Display each line of the records below that contains the string "Select".

** START **

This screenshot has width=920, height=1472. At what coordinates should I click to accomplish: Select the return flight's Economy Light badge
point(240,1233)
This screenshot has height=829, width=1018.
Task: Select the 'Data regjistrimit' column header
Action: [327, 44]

** END **

• Full response:
This screenshot has width=920, height=1472. At what coordinates should I click to accomplish: Select the return flight's Economy Light badge
Task: Select the 'Data regjistrimit' column header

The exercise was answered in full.